This all took place a few years back over by one of our leases. We showed up and were driving around the property before our afternoon hunt and we seen whiteish looking rectangle things on the sides of trees. They were about 4'-5' up. These things were right on the property line and we could see some back in the timber on their side. The guys were out of staters that had a one week lease on that ground and had a camp set up west of us. I told my buddys what they were but they said naw, aint noone gonna do that. Well next day they stopped by our camp to look at a couple of deer we had hanging and I asked them with a few of my buddy's around. Yep they had USED sanitary knapkins stuck to trees. I just about choked on my cowboy killer! They had hunted the year before down in that area and a local had a big buck in his truck and had told them thats what he used for lure, LOL, if I knew who he was I'd buy him a beer and supper, LOL. They figured they had 40 or 50 of them spread out thru the timber! I heard later that the next day the outfitter found out what they done and had a fit. There grand total for a weeks hunt on 250+/- acres and 5 or 6 hunters= 1 yearling doe but it was bow season. They missed a few when they left as for a year or so we'd spot one on the ground or possums would drag one over the fence. True story, took place not too far from Pittsfield, Illinois.


----------



## TJN66 (Aug 29, 2004)

OMG...that is too funny!


----------



## diamondtim (Jun 10, 2005)

backwoodsman said:


> This all took place a few years back over by one of our leases. We showed up and were driving around the property before our afternoon hunt and we seen whiteish looking rectangle things on the sides of trees. They were about 4'-5' up. These things were right on the property line and we could see some back in the timber on their side. The guys were out of staters that had a one week lease on that ground and had a camp set up west of us. I told my buddys what they were but they said naw, aint noone gonna do that. Well next day they stopped by our camp to look at a couple of deer we had hanging and I asked them with a few of my buddy's around. Yep they had USED sanitary knapkins stuck to trees. I just about choked on my cowboy killer! They had hunted the year before down in that area and a local had a big buck in his truck and had told them thats what he used for lure, LOL, if I knew who he was I'd buy him a beer and supper, LOL. They figured they had 40 or 50 of them spread out thru the timber! I heard later that the next day the outfitter found out what they done and had a fit. There grand total for a weeks hunt on 250+/- acres and 5 or 6 hunters= 1 yearling doe but it was bow season. They missed a few when they left as for a year or so we'd spot one on the ground or possums would drag one over the fence. True story, took place not too far from Pittsfield, Illinois.

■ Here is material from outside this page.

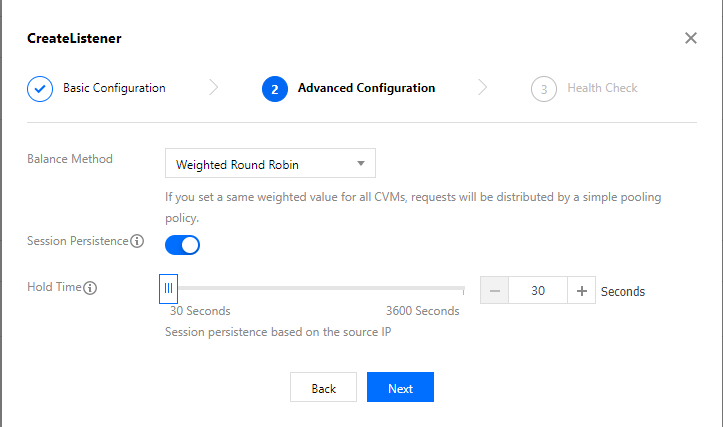723x427 pixels.
Task: Click the chevron after Advanced Configuration
Action: pyautogui.click(x=483, y=88)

Maybe the reason those stories are circulated is to see if the listener is foolish enough to try it.:shocked::run:


----------



## JJ Grandits (Nov 10, 2002)

The problem they had was putting them in trees.They should have tried a few on a line and used them as a drag.


----------



## backwoodsman (Jan 21, 2010)

LOL, Let me know how that works JJ.


----------



## alleyyooper (Apr 22, 2005)

:grit: Deer do spook at the scent of human pee. I agree how ever that in some areas it is not an uncommon thing for them to now think a thing of it. Here at home when ever I'm in the woods I need to go I go, keep telling Kare that is part of living in the country. Any how the deer walk righ thru the yellow tinted snow no problem.

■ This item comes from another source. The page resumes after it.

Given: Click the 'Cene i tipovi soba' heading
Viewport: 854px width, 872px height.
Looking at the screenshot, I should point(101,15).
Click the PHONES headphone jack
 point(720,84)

On the other hand our deer camp in the UPPER is 6 1/2 square miles with out one house in the whole area. The only time humans are roaming the area is normally hunting season and some times at berry picking time. Any way I have this favorite tree just in the woods where I leave the last of the mornings coffee before the day of hunting. I can't count on all my fingers or toes the deer tracks just stroling along untill they get close to that area. The tracks show a whirl or about face if you will and afterburners kick in. they will run several dozen yards before they slow down again. 

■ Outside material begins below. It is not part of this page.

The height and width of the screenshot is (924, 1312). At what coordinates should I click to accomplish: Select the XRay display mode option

So it depend on where you are hunting.

 Al


----------



## backwoodsman (Jan 21, 2010)

Alley you are exactly right. Same with alot of human smells, smoking etc. Here only the maturest animals even pay any attention to it but when we hunted in the 70's up north I seen more then one deer turn away from the uncles tobacco. Its what deer get used to/accustomed to. U.P. some areas of Canada a smoke break/potty break may cost you a hunt but areas like here where deer cant escape humans it wont matter too much to them. Like I said Ive got buddys that freshen scrapes "themselves" and the deer here dont mind.


----------